*MATERIAL TO PROCESS:*
::::

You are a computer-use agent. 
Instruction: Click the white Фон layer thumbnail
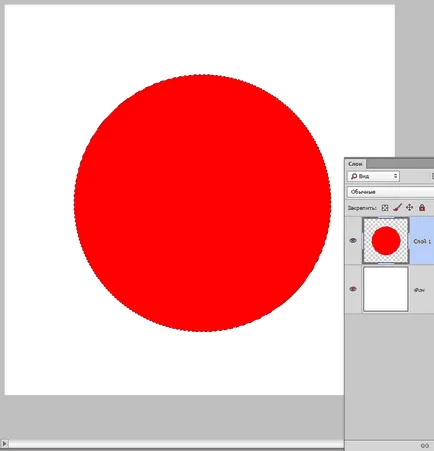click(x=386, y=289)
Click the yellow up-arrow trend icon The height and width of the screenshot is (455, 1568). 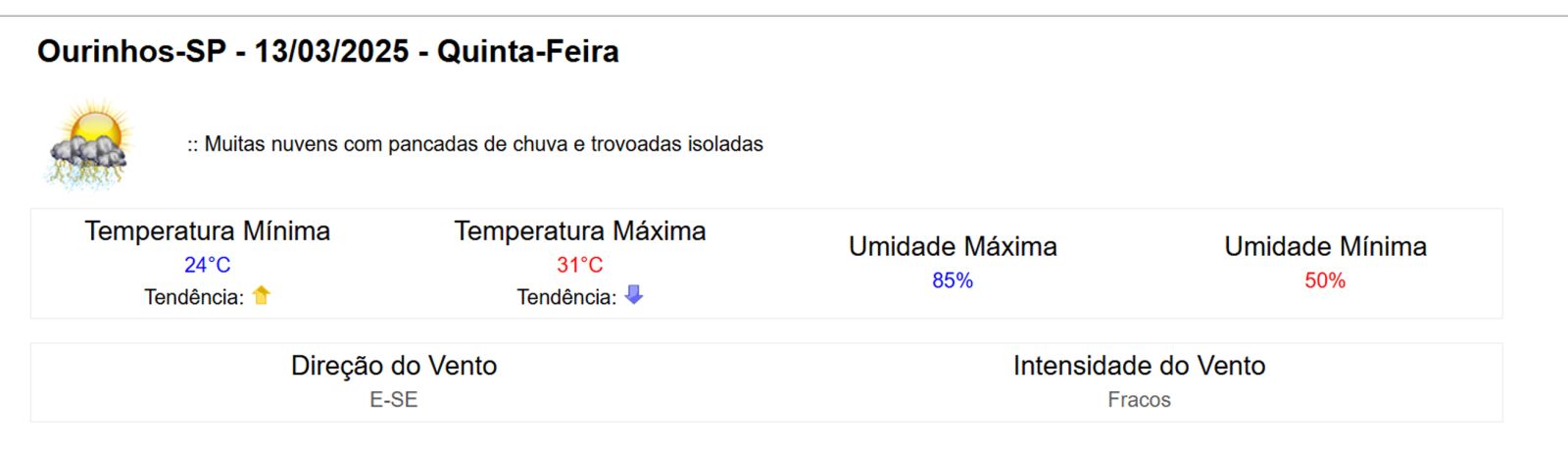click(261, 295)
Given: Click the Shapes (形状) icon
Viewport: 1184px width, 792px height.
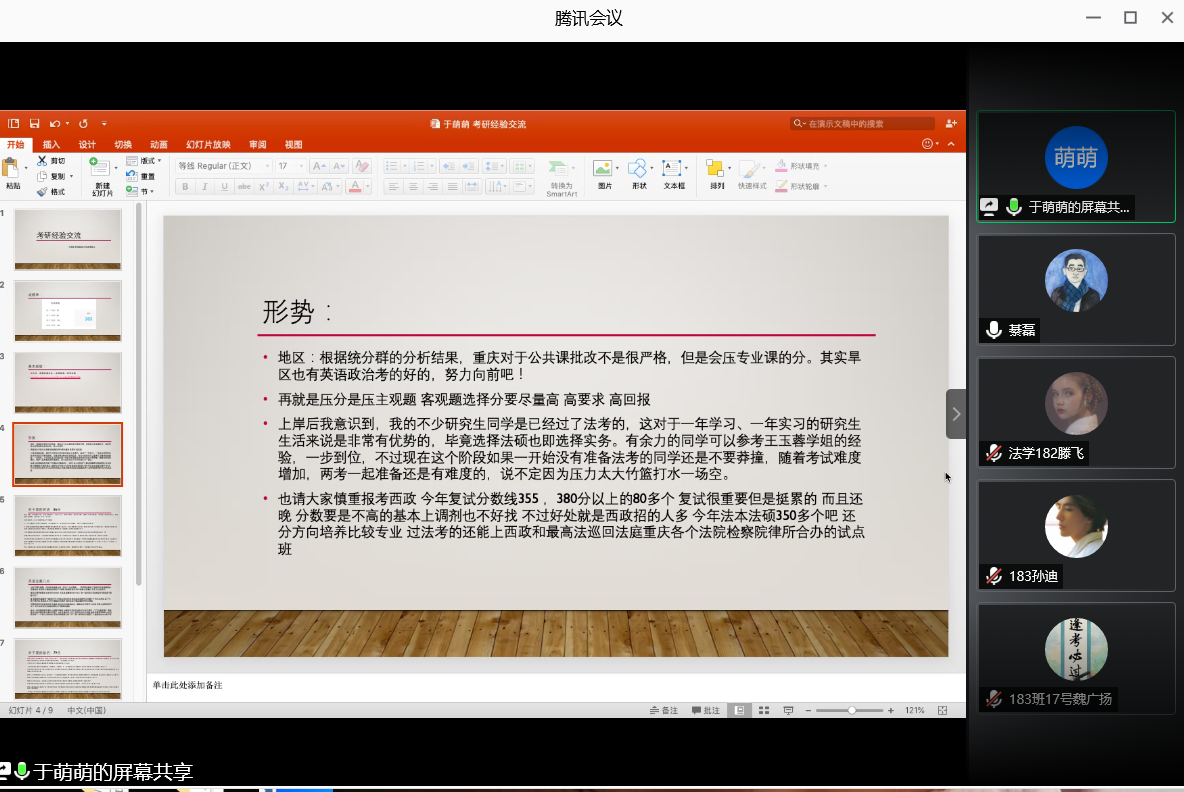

::::

*PROBLEM:*
The range to set down runs from the line containing "Given: Click the Shapes (形状) icon" through the final line of the data, both ends included; give it exactly and drop the pictures.

*WRITTEN ANSWER:*
Given: Click the Shapes (形状) icon
Viewport: 1184px width, 792px height.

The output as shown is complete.